Your instructions
When you reach the line that contains "Viewport: 768px width, 542px" in the data below, start reproducing lines exactly, and stop after the line that contains "Select the house".

Collected data
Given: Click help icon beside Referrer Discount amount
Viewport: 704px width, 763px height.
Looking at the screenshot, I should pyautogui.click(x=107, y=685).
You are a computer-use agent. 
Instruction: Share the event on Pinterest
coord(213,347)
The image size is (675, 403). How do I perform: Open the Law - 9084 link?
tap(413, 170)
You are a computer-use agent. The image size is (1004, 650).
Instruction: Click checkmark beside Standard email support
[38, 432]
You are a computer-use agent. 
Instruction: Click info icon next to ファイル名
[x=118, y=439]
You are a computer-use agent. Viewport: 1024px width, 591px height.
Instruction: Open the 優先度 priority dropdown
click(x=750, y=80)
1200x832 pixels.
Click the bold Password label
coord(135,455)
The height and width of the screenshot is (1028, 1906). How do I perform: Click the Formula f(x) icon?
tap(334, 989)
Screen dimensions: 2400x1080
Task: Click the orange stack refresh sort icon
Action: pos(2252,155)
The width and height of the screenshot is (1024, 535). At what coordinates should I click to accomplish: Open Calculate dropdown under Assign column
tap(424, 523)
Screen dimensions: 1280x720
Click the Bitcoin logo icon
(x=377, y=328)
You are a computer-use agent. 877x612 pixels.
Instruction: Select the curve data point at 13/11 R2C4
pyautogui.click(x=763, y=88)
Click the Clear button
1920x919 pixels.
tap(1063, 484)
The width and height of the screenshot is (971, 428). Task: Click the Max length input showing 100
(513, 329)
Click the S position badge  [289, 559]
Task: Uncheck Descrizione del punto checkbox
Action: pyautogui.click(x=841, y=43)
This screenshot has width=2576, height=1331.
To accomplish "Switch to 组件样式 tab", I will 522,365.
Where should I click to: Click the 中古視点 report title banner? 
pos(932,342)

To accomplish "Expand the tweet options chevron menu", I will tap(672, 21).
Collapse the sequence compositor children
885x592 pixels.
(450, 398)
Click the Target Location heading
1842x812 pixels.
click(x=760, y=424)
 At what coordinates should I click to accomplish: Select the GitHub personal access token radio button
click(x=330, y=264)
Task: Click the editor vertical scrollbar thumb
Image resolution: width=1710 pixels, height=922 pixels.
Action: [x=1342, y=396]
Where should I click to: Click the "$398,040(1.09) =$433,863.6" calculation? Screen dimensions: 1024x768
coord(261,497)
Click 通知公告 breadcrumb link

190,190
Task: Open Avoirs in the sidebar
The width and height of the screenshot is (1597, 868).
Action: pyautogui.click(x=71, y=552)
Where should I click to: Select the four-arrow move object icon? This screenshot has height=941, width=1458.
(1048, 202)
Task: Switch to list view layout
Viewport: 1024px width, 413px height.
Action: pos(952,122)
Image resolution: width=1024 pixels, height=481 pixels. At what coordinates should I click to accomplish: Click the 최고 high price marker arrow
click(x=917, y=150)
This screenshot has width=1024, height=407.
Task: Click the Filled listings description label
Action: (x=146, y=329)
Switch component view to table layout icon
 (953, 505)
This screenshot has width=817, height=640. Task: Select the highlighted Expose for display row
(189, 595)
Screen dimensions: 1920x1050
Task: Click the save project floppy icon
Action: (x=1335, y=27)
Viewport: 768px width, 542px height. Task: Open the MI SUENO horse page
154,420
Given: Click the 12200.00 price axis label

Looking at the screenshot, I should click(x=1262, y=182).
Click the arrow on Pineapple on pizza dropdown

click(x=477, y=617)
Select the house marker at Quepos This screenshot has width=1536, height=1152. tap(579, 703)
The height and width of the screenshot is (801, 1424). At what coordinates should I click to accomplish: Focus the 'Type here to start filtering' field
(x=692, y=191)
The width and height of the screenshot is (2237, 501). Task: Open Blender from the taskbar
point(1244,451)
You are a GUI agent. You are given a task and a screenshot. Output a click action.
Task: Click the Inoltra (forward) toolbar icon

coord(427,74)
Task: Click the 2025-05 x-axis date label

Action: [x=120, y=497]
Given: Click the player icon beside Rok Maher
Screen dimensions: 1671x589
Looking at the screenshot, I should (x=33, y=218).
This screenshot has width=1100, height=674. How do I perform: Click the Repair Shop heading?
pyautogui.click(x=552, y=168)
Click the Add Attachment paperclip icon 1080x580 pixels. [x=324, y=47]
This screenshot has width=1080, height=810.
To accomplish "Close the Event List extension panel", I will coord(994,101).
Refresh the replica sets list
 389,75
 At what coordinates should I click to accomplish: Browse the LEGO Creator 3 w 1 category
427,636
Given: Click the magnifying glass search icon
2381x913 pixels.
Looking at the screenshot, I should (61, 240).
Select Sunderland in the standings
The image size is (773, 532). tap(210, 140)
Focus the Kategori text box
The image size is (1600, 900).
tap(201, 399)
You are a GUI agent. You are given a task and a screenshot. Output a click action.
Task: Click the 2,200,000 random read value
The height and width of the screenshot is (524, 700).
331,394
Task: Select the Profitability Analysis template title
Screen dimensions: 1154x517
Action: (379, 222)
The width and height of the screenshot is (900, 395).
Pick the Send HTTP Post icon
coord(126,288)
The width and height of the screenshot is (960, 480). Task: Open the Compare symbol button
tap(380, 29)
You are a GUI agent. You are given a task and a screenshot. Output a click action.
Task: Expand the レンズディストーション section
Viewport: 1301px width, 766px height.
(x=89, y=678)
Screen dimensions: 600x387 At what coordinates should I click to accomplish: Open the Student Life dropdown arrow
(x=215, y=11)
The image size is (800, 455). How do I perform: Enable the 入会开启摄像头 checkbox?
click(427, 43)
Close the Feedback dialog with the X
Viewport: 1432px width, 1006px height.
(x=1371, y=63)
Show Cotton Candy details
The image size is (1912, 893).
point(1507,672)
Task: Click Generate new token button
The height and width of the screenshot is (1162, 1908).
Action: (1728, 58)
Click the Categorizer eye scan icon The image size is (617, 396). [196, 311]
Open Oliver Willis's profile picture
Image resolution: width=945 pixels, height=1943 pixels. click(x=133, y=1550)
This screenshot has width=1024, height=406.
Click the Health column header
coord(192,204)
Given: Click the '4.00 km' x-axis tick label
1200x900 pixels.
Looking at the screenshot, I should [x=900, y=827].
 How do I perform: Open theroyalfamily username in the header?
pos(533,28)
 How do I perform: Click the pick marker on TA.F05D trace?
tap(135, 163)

Written response
Viewport: 768px width, 542px height. Task: Open the MI SUENO horse page
154,420
Given: Click the 12200.00 price axis label

Looking at the screenshot, I should click(x=1262, y=182).
Click the arrow on Pineapple on pizza dropdown

click(x=477, y=617)
Select the house marker at Quepos This screenshot has width=1536, height=1152. tap(579, 703)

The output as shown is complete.